▸ **EXERCISE INSTRUCTIONS**: In the entries, find all lines that hold the word "computer" and copy them.

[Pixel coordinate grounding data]

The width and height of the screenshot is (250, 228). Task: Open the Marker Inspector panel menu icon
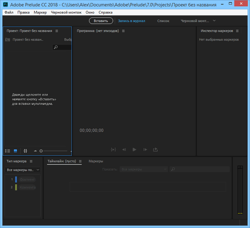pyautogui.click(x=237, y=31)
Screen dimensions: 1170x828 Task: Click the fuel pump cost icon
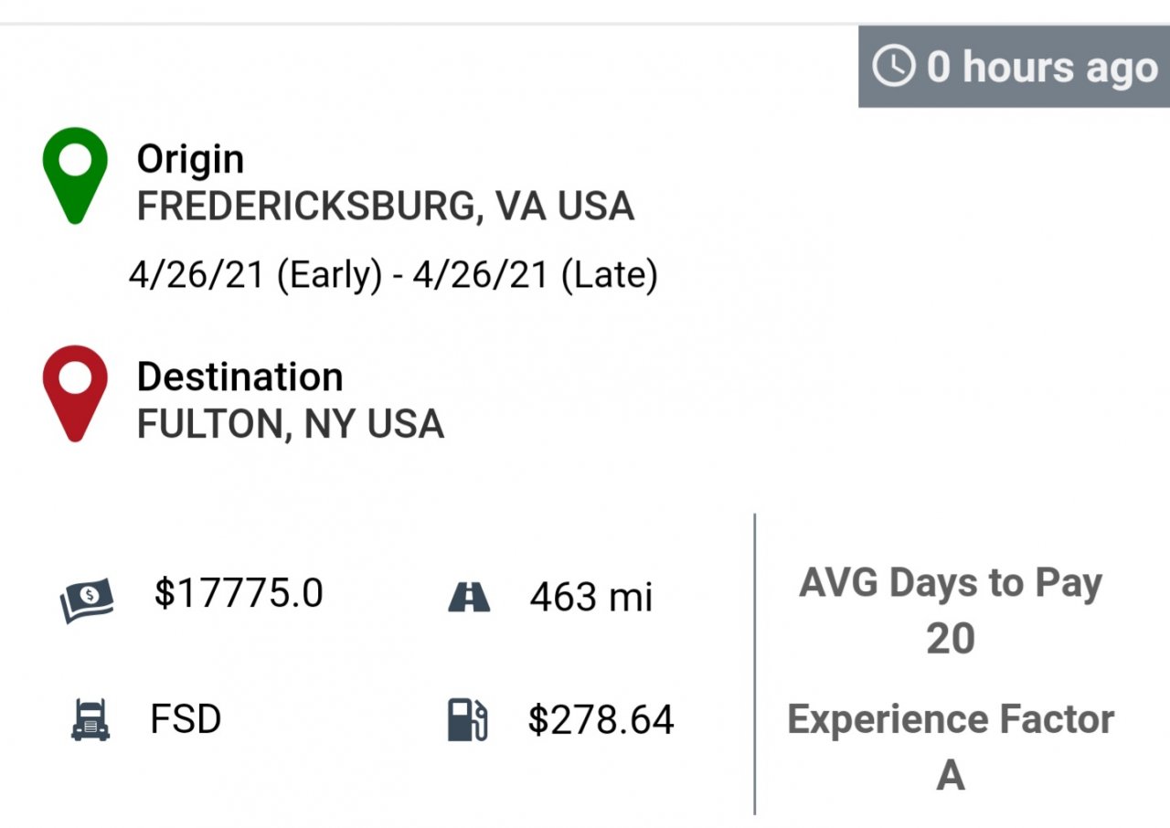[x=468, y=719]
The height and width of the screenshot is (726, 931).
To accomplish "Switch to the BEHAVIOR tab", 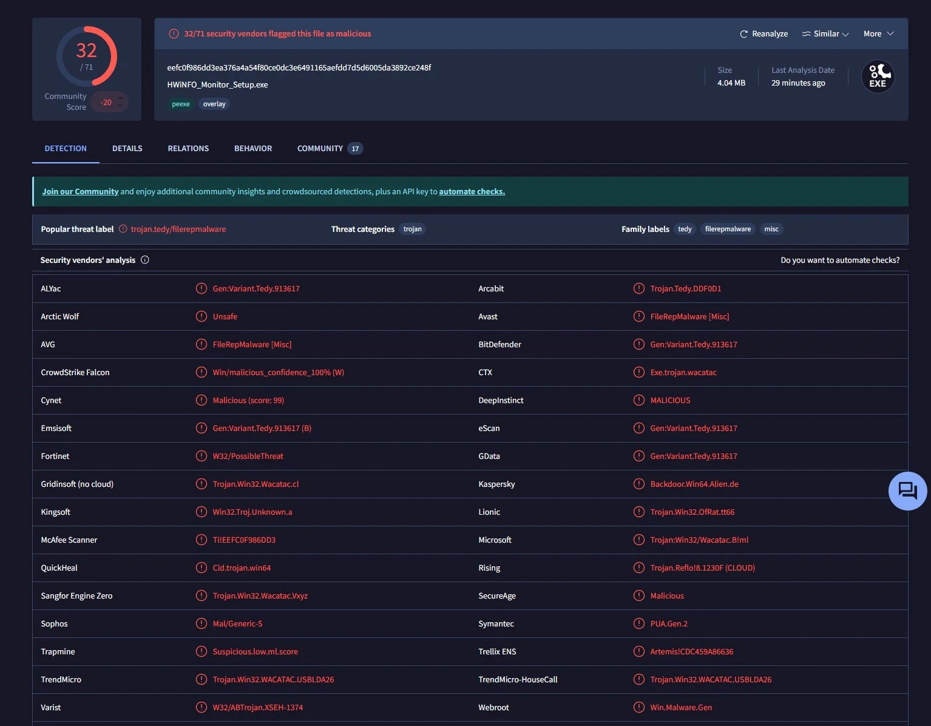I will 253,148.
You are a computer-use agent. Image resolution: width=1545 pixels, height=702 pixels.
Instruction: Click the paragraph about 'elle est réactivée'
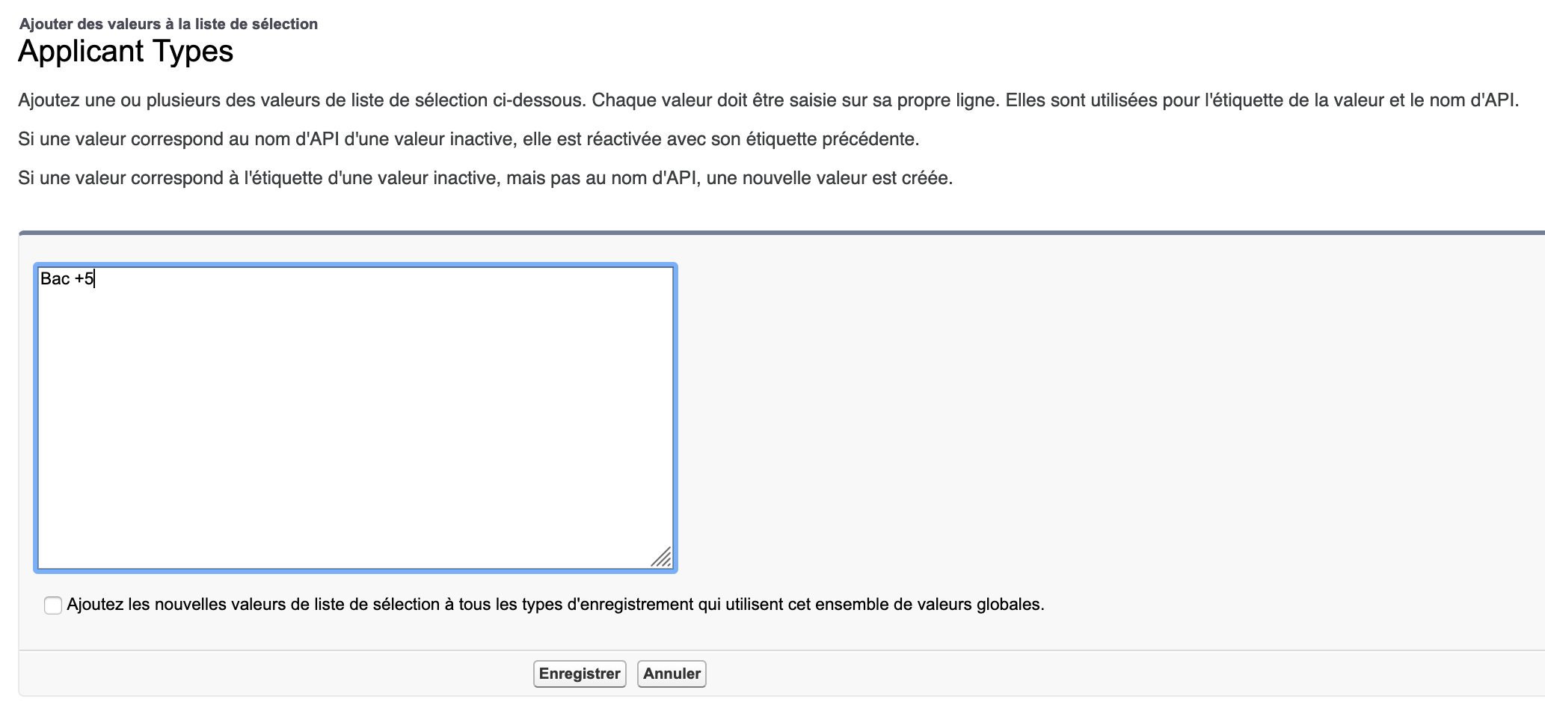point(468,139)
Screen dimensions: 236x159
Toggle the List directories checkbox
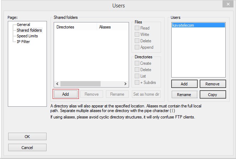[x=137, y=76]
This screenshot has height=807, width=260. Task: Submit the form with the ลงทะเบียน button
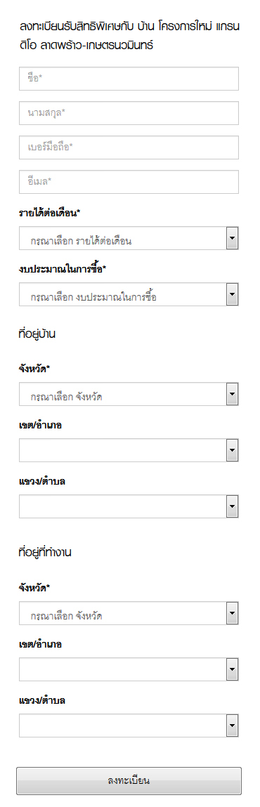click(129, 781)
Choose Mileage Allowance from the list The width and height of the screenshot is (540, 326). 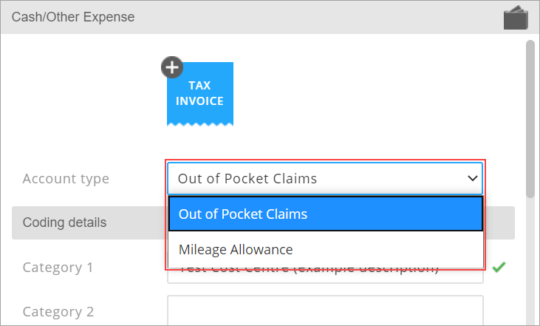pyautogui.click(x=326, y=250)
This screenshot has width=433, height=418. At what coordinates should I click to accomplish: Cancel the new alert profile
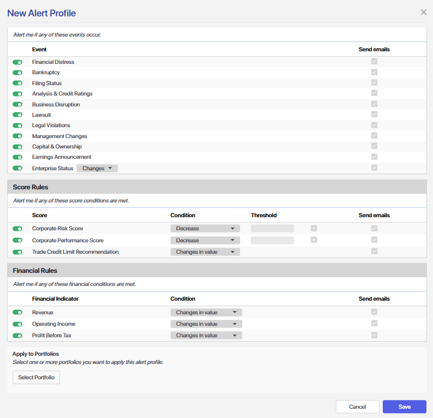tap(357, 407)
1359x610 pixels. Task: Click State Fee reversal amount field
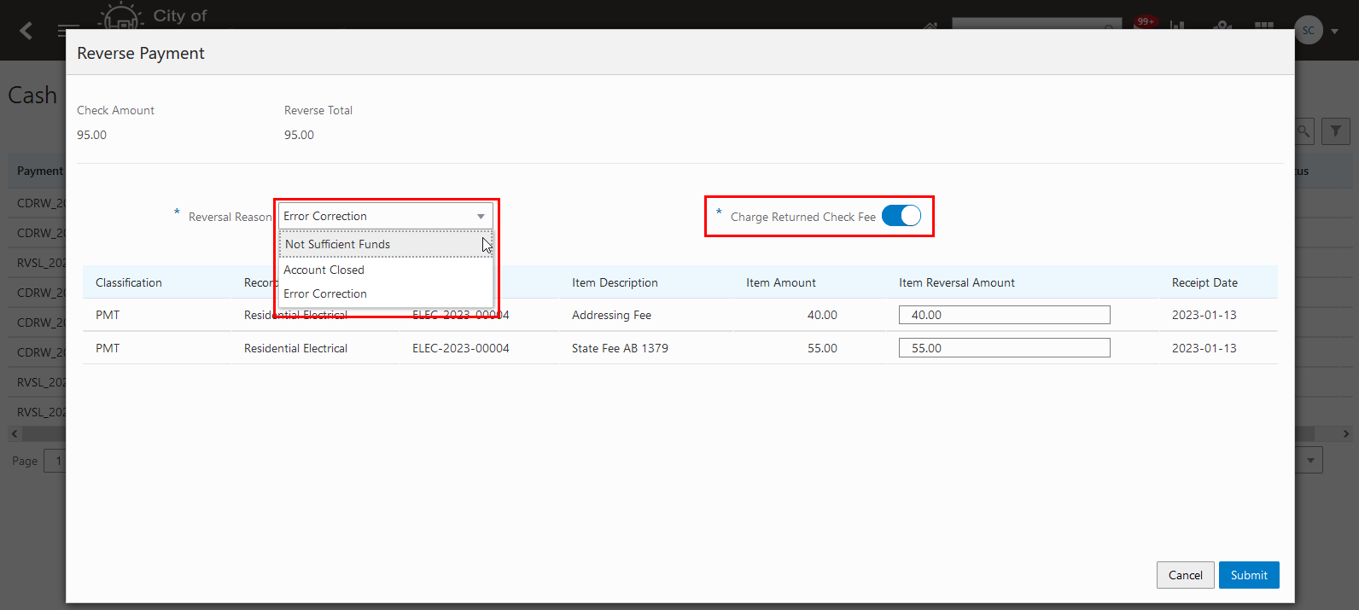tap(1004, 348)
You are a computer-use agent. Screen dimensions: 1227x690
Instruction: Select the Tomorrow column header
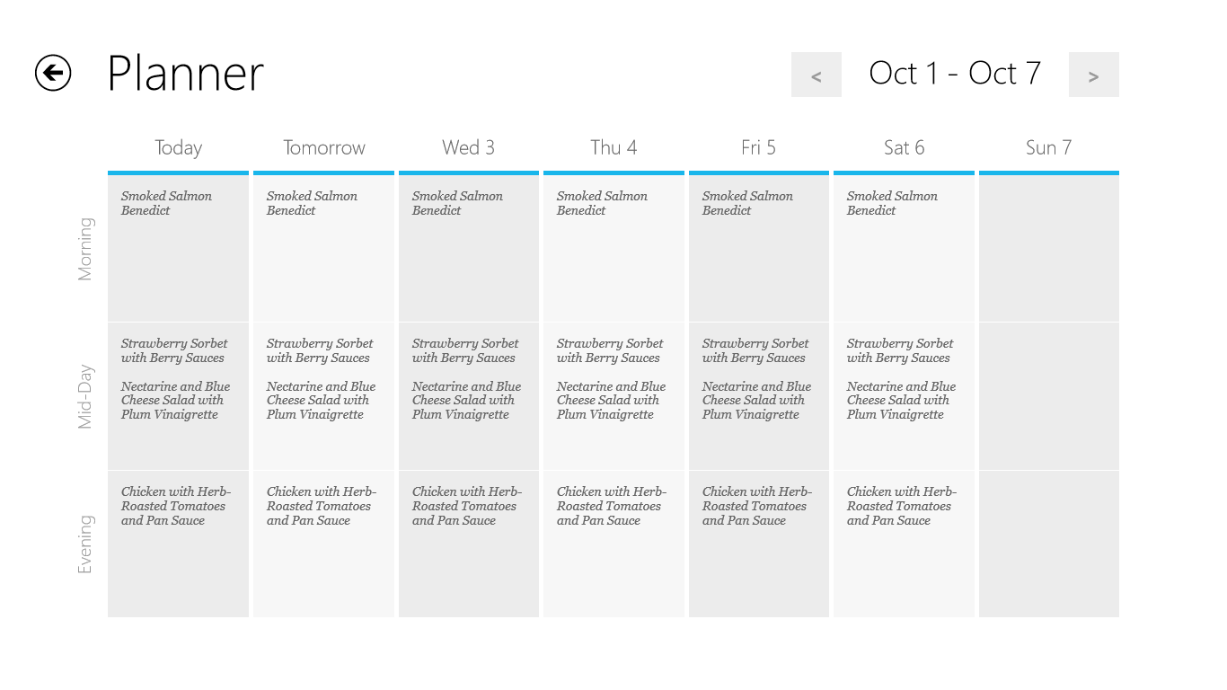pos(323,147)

▸ **SOLUTION TO THE PROBLEM**:
You are a computer-use agent. Image resolution: width=1545 pixels, height=702 pixels.
You are a computer-use agent. Screen dimensions: 1227x690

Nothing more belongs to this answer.